Der flüchtige Wirecard-Manager Jan Marsalek könnte für Österreichs Geheimdienst gearbeitet haben. Die Bundesanwaltschaft hat Anhaltspunkte dafür.

Aus dem Wirtschaftskrimi um die Skandalfirma Wirecard wird immer mehr auch ein Agententhriller. Denn der flüchtige Topmanager Jan Marsalek könnte Spion und Wirecard-Vorstand in Personalunion gewesen sein. Dieser Verdacht wird durch eine Antwort genährt, die der Linken-Bundestagsabgeordnete Fabio De Masi auf eine schriftliche Anfrage erhalten hat.

Demnach liegen der Bundesanwaltschaft Anhaltspunkte dafür vor, dass Marsalek "von einem Mitarbeiter des österreichischen Bundesamts für Verfassungsschutz und Terrorismusbekämpfung (BVT) als Vertrauensperson geführt wurde", heißt es in der Antwort des Bundesjustizministeriums. Hohe Justizkreise bestätigen den Status Marsaleks als V-Mann.

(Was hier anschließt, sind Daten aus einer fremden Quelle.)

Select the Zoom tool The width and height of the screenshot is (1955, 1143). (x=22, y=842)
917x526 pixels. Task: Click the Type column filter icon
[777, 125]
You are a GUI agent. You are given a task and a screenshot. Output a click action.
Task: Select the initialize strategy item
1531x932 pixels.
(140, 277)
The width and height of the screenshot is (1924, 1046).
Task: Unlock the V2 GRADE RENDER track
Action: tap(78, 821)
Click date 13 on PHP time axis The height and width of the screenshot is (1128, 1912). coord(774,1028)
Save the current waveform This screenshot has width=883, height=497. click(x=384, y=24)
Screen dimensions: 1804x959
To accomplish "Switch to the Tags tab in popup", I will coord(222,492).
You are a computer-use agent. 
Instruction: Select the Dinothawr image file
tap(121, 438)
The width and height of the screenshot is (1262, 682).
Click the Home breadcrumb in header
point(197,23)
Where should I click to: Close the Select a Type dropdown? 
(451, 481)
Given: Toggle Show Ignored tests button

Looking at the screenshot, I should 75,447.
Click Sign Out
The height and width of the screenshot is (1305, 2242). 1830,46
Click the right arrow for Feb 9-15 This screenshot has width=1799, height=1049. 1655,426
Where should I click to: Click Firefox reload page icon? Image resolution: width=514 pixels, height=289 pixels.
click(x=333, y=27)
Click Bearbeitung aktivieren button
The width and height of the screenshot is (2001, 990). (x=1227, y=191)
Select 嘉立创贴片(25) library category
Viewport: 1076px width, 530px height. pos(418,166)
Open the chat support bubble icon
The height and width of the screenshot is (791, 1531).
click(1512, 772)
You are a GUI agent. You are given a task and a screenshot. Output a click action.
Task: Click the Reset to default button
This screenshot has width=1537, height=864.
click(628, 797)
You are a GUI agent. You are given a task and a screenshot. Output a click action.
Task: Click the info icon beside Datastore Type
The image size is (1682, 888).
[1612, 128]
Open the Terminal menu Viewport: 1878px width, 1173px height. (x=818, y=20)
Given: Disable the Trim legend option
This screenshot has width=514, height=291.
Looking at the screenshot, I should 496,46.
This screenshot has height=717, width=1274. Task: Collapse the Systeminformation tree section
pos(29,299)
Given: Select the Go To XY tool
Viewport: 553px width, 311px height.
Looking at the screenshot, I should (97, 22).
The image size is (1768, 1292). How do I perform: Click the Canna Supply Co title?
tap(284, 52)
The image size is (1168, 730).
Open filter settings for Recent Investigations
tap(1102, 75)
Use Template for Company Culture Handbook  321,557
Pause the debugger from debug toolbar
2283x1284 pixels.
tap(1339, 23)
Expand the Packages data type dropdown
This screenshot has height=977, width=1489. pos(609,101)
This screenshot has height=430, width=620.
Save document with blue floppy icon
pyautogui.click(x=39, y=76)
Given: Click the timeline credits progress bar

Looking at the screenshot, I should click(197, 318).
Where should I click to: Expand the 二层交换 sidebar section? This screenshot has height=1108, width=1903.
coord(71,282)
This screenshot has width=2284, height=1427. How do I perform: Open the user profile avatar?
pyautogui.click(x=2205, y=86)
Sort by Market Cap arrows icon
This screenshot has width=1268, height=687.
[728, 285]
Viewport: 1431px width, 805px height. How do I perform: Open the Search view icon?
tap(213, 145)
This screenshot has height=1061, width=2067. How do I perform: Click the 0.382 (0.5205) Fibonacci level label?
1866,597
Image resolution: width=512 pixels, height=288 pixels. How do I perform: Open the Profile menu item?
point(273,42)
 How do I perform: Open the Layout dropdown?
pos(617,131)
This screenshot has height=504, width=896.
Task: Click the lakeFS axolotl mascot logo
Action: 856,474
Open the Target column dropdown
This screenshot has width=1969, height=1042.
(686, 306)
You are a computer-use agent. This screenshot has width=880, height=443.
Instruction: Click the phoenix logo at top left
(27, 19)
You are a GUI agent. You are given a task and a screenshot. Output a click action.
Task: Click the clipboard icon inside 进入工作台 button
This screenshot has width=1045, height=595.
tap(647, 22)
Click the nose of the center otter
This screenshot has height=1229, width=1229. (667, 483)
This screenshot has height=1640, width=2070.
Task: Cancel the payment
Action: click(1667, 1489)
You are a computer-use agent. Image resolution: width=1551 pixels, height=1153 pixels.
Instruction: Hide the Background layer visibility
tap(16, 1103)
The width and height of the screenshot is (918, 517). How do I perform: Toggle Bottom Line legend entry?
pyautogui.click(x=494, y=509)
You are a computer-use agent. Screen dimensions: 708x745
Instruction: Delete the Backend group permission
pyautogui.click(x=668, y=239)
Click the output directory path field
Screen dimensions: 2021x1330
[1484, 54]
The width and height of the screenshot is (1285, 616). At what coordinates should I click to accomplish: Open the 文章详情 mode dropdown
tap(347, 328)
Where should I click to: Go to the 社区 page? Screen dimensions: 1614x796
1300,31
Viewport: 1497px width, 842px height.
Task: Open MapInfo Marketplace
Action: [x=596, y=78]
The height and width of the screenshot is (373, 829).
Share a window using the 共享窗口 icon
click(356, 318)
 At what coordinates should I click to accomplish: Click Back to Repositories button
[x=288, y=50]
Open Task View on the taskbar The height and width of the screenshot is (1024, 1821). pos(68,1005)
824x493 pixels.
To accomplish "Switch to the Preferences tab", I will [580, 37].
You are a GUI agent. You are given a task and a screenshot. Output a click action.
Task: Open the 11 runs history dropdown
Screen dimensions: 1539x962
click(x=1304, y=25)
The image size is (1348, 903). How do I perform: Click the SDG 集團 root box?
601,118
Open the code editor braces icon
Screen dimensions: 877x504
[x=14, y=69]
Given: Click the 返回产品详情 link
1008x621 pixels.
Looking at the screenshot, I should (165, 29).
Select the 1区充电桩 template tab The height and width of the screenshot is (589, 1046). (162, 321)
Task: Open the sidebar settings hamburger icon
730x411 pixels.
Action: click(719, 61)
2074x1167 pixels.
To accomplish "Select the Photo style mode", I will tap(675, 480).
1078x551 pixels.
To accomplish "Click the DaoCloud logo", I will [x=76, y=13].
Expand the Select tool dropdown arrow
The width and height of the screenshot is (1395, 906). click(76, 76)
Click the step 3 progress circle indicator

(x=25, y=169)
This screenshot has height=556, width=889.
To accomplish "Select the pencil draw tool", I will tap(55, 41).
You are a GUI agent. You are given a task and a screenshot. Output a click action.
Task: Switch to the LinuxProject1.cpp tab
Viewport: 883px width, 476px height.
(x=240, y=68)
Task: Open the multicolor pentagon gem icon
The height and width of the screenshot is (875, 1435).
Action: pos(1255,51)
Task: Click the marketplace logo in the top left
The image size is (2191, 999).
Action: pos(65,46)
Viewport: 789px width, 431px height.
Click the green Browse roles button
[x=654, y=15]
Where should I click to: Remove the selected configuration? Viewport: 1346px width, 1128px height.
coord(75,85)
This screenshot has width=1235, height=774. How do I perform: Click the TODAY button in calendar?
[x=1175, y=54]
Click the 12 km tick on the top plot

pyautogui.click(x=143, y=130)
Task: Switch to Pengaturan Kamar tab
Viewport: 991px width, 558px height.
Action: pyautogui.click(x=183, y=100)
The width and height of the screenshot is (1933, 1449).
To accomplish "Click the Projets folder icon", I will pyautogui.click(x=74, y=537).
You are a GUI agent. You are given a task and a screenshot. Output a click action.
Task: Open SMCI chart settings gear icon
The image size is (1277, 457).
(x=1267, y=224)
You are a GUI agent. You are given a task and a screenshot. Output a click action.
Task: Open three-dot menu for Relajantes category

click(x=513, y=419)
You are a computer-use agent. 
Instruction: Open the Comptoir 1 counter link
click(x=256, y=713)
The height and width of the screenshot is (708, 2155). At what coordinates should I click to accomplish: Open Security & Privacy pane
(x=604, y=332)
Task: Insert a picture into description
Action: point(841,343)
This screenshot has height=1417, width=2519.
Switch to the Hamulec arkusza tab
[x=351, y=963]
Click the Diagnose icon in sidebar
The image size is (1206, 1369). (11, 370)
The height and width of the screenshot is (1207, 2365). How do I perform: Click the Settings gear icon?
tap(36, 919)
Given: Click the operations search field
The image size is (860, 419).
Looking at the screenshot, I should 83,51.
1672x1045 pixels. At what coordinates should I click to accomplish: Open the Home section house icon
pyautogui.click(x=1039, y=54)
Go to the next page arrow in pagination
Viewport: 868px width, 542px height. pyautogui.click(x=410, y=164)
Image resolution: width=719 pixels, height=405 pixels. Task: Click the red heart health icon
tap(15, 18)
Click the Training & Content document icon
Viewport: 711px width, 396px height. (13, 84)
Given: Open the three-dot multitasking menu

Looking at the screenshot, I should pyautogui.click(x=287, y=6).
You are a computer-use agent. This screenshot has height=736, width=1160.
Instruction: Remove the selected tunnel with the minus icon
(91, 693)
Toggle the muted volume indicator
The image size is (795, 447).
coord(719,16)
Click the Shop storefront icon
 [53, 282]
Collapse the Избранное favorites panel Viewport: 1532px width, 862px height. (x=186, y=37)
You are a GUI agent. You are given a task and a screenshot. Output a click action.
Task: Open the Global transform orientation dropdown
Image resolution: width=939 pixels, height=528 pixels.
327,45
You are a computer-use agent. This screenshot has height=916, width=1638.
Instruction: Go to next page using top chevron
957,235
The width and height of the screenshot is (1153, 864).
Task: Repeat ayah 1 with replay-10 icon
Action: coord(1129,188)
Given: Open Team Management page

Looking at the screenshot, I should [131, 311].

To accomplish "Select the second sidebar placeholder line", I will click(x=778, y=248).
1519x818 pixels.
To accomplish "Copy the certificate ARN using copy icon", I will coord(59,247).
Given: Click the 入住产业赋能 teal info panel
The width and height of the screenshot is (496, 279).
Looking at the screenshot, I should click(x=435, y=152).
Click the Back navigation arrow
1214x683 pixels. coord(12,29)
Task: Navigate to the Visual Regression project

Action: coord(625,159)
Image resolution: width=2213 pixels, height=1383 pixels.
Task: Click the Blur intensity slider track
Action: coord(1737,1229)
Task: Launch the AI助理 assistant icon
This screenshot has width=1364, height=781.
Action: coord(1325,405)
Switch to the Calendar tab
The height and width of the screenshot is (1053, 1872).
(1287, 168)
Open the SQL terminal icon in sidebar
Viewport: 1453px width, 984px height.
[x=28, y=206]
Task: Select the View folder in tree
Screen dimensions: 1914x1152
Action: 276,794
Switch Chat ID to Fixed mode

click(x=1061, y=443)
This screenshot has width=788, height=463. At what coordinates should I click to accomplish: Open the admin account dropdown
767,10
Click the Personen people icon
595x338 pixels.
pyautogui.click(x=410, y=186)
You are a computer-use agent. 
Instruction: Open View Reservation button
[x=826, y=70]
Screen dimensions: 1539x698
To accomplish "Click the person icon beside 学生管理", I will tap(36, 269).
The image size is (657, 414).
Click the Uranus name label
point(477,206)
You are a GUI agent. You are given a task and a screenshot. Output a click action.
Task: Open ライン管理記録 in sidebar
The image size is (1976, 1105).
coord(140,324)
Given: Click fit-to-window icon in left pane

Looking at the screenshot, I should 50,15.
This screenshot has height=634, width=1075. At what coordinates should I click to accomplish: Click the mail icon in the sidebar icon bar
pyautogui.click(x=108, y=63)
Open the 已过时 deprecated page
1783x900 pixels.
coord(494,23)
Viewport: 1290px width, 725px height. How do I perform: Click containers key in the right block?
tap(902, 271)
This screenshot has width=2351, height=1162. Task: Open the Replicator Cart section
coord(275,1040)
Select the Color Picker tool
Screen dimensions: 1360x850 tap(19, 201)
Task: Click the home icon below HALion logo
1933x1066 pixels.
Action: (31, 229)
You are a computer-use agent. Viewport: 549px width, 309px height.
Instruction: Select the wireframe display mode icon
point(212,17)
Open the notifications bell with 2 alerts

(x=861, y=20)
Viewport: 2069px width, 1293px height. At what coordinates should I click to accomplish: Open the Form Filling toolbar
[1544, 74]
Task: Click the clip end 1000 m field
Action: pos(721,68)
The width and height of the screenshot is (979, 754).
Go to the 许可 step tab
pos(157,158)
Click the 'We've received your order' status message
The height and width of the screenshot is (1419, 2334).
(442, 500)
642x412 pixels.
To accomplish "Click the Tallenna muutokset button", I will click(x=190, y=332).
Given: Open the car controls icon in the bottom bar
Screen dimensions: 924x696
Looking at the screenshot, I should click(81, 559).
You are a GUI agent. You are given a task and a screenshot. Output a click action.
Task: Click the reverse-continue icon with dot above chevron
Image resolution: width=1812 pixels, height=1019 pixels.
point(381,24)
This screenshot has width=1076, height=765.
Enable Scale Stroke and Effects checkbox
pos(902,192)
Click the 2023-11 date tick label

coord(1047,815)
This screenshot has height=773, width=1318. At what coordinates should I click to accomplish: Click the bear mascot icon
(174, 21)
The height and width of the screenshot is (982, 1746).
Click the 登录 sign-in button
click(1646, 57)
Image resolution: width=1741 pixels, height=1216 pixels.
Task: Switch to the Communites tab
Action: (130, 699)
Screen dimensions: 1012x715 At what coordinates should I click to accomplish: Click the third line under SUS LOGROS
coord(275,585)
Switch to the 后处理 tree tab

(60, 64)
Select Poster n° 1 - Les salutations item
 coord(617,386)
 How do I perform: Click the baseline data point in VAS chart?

Österreichische Behörden äußern sich nicht dazu

Keine zureichenden Anhaltspunkte gebe es bisher dafür, dass der 40-jährige Österreicher gegen Deutschland spioniert habe, erklärte eine mit den Vorgängen vertraute Person. Ohne einen solchen Anfangsverdacht könne die Bundesanwaltschaft nicht tätig werden. Das könne sich aber ändern, sobald neue Erkenntnisse von Geheimdiensten oder anderen Ermittlern vorliegen. Österreichische Behörden äußerten sich auf Anfrage nicht dazu.